▶ **Short exercise**
Lay out the data below as a Markdown table with the columns "Row" and "Line", starting with the first line of the data and going on through the line with "pyautogui.click(x=272, y=344)", leaving out blank lines. Give only those lines.

▶ **Data in this exercise**
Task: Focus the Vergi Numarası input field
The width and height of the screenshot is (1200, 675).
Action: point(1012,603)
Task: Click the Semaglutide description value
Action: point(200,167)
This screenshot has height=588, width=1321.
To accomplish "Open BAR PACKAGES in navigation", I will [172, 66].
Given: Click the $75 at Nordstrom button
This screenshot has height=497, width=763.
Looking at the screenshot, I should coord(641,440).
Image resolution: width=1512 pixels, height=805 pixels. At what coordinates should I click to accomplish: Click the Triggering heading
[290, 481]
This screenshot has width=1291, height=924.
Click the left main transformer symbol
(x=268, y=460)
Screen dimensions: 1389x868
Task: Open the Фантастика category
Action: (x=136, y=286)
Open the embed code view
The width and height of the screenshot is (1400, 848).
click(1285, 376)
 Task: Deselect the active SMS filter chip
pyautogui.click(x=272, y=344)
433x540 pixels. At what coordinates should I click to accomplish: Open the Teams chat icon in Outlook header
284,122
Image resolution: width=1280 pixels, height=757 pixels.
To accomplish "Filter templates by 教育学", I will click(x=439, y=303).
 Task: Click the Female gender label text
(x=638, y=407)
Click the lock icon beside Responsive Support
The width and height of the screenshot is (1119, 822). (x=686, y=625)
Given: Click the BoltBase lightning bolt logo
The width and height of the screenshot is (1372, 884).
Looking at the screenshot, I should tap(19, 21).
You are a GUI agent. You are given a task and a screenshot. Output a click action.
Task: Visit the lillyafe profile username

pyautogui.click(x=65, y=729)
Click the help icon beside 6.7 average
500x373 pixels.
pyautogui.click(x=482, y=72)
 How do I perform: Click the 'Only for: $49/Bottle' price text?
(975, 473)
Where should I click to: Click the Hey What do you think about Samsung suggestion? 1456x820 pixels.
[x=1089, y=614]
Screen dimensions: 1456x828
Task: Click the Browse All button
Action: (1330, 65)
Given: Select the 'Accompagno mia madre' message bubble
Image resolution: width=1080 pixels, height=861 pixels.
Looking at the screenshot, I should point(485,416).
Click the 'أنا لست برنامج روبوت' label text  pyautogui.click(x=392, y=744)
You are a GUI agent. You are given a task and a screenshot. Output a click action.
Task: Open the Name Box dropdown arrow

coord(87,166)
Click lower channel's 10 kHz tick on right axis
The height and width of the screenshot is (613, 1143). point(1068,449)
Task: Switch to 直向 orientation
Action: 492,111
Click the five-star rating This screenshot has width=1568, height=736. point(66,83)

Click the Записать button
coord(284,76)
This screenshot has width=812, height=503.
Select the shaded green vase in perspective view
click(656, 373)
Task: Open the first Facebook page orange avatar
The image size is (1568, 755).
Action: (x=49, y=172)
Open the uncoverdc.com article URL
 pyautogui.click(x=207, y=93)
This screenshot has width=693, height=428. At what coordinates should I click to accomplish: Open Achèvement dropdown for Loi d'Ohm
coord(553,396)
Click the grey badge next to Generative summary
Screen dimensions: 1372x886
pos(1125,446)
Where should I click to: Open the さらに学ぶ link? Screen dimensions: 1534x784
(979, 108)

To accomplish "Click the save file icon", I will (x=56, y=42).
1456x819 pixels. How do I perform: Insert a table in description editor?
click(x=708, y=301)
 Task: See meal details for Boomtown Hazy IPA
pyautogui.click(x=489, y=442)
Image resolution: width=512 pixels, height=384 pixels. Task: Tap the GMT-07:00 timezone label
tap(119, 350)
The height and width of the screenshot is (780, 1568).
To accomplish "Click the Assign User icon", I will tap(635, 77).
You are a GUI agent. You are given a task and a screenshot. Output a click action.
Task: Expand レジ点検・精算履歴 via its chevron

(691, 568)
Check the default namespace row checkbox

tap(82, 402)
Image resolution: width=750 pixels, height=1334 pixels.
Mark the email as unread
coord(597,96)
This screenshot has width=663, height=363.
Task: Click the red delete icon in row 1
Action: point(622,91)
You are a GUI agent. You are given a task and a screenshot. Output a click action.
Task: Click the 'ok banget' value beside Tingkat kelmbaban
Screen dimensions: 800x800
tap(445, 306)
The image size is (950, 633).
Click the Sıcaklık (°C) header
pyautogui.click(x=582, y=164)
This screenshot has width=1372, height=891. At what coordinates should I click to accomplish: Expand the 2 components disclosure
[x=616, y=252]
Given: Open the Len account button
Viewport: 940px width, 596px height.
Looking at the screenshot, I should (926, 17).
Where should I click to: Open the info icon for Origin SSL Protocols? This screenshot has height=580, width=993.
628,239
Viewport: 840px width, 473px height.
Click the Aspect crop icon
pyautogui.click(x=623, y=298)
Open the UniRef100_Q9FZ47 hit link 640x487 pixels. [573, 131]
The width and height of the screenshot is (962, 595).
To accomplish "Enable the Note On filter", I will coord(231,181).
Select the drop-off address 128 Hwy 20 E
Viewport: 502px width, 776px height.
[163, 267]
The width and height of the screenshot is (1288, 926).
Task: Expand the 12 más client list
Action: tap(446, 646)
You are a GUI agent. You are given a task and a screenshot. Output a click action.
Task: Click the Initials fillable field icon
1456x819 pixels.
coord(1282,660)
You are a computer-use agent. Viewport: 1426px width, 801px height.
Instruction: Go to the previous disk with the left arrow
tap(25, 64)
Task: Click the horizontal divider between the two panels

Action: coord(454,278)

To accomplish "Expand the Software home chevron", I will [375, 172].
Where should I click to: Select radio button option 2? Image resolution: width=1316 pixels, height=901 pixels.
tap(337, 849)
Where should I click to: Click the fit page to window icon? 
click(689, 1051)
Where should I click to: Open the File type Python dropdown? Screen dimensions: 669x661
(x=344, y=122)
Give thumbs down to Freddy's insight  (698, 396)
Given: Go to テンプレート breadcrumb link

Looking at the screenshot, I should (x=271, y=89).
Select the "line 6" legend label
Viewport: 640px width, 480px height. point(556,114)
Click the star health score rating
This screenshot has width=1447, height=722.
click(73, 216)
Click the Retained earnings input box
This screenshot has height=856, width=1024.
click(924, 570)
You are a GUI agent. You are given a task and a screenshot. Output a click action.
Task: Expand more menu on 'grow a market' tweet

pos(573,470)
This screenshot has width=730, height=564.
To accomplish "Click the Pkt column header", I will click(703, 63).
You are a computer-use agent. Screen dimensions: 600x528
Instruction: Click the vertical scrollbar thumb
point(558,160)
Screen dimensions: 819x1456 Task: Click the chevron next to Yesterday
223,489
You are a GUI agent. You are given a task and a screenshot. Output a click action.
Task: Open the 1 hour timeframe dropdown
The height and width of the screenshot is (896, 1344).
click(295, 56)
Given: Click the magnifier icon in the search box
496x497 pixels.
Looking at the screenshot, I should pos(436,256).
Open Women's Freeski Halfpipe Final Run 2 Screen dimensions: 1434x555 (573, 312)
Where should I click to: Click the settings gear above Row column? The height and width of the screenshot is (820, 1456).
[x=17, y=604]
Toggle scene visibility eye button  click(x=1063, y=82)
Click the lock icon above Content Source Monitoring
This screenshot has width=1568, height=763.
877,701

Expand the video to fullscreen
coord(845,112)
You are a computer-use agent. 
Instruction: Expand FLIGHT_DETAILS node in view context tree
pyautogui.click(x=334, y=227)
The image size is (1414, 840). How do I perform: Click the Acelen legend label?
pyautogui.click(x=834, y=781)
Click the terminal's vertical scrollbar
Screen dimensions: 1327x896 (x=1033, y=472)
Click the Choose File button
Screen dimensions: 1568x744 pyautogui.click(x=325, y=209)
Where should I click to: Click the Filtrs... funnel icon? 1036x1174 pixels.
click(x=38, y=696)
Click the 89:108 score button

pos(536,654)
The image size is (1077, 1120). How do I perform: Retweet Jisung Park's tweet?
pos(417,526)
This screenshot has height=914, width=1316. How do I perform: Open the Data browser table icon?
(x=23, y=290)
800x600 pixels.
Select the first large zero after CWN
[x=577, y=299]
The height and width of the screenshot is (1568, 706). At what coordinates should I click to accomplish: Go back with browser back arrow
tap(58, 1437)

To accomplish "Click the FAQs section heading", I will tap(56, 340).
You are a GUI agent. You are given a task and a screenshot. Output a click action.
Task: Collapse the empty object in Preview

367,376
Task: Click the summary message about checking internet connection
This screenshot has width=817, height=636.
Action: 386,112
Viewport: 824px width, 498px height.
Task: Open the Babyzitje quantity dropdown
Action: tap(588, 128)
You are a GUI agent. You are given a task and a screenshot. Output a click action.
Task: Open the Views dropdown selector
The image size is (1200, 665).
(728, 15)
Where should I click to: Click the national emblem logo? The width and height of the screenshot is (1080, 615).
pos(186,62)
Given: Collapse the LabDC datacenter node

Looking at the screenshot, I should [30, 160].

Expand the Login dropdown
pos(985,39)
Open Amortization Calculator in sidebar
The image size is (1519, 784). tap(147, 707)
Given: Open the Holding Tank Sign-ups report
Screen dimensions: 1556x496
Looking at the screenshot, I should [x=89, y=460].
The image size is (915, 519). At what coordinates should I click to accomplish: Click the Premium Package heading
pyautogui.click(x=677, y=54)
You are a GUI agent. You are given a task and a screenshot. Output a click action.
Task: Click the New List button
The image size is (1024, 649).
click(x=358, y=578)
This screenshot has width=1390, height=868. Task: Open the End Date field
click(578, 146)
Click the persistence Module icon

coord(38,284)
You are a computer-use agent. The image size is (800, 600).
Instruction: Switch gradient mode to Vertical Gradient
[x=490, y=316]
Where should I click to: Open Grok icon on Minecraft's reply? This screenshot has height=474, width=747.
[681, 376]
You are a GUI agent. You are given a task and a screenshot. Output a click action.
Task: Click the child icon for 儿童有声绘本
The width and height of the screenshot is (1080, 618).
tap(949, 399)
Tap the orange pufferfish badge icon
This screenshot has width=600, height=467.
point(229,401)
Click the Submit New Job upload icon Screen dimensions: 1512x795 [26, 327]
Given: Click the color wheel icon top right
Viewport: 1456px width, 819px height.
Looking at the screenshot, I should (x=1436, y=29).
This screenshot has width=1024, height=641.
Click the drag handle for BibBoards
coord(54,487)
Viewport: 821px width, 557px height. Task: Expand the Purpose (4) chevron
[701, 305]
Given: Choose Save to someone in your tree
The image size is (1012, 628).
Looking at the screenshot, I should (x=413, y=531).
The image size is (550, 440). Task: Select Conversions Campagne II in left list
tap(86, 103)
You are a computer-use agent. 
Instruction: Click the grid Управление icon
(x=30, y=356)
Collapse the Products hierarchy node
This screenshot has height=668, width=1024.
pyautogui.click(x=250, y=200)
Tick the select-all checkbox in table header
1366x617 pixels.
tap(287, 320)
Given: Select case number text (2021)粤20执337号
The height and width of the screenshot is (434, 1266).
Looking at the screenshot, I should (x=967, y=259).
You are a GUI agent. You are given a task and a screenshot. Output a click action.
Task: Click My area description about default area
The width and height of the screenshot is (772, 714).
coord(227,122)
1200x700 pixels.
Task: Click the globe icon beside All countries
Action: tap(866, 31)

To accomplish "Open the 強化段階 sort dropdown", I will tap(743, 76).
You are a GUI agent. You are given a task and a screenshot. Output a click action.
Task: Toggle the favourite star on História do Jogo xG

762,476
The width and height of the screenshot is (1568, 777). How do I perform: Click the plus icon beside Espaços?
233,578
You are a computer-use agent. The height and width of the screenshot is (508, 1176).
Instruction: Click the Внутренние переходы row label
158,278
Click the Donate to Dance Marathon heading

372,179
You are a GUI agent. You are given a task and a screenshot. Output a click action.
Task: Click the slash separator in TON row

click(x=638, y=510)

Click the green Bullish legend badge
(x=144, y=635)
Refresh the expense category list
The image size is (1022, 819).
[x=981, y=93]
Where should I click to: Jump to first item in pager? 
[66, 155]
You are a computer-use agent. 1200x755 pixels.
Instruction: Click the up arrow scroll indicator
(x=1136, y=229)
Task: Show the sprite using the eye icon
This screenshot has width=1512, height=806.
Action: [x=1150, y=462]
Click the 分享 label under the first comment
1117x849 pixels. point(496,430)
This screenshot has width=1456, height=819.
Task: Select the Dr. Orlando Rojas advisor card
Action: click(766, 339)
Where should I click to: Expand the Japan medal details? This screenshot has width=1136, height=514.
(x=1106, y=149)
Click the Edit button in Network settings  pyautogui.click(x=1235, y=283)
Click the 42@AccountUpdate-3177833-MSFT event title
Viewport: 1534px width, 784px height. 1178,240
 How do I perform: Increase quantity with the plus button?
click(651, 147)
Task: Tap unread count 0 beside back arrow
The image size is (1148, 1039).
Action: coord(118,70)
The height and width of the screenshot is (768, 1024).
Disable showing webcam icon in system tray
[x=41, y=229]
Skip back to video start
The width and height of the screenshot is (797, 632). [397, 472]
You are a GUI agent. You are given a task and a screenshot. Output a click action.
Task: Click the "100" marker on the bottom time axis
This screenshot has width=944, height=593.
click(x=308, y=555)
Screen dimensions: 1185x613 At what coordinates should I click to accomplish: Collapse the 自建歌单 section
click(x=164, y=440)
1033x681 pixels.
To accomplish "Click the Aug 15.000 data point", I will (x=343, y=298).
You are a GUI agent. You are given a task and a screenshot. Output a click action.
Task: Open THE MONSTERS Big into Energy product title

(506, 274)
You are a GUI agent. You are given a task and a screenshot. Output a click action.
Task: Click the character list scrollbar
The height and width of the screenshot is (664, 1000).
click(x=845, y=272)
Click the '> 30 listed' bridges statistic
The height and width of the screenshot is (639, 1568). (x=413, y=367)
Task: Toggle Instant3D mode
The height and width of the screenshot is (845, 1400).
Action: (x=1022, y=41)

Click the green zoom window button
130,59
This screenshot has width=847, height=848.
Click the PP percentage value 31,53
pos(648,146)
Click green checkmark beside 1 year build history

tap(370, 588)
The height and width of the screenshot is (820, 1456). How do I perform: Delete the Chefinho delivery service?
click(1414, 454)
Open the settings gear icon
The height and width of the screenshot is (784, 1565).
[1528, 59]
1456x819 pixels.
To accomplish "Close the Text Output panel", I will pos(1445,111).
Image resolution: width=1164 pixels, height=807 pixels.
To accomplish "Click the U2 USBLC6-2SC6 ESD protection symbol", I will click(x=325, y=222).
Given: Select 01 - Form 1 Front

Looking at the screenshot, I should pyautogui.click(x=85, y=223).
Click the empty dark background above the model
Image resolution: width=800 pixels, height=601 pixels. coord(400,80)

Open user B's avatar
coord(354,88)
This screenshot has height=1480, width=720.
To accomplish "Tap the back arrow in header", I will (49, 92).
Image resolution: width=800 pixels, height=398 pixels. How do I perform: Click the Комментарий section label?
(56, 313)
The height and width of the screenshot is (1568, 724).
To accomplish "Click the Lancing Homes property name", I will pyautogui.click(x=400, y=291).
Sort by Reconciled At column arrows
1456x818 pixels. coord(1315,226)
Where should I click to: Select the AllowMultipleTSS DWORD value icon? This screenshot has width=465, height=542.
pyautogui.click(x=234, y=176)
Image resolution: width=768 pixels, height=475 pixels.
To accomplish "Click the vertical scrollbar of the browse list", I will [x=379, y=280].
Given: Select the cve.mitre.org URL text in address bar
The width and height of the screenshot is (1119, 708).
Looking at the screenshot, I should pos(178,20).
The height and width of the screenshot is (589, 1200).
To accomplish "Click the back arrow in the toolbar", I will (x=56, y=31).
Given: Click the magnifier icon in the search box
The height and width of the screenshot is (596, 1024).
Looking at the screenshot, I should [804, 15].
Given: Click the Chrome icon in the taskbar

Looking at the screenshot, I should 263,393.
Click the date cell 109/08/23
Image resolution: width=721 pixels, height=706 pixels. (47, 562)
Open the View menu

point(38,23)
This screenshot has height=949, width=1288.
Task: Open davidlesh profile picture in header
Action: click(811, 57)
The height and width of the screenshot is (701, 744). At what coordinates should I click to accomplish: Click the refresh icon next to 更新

▶ **Exercise solution**
| Row | Line |
|---|---|
| 1 | Task: Focus the Vergi Numarası input field |
| 2 | The width and height of the screenshot is (1200, 675). |
| 3 | Action: point(1012,603) |
| 4 | Task: Click the Semaglutide description value |
| 5 | Action: point(200,167) |
| 6 | This screenshot has height=588, width=1321. |
| 7 | To accomplish "Open BAR PACKAGES in navigation", I will [172, 66]. |
| 8 | Given: Click the $75 at Nordstrom button |
| 9 | This screenshot has height=497, width=763. |
| 10 | Looking at the screenshot, I should coord(641,440). |
| 11 | Image resolution: width=1512 pixels, height=805 pixels. At what coordinates should I click to accomplish: Click the Triggering heading |
| 12 | [290, 481] |
| 13 | This screenshot has width=1291, height=924. |
| 14 | Click the left main transformer symbol |
| 15 | (x=268, y=460) |
| 16 | Screen dimensions: 1389x868 |
| 17 | Task: Open the Фантастика category |
| 18 | Action: (x=136, y=286) |
| 19 | Open the embed code view |
| 20 | The width and height of the screenshot is (1400, 848). |
| 21 | click(1285, 376) |
| 22 |  Task: Deselect the active SMS filter chip |
| 23 | pyautogui.click(x=272, y=344) |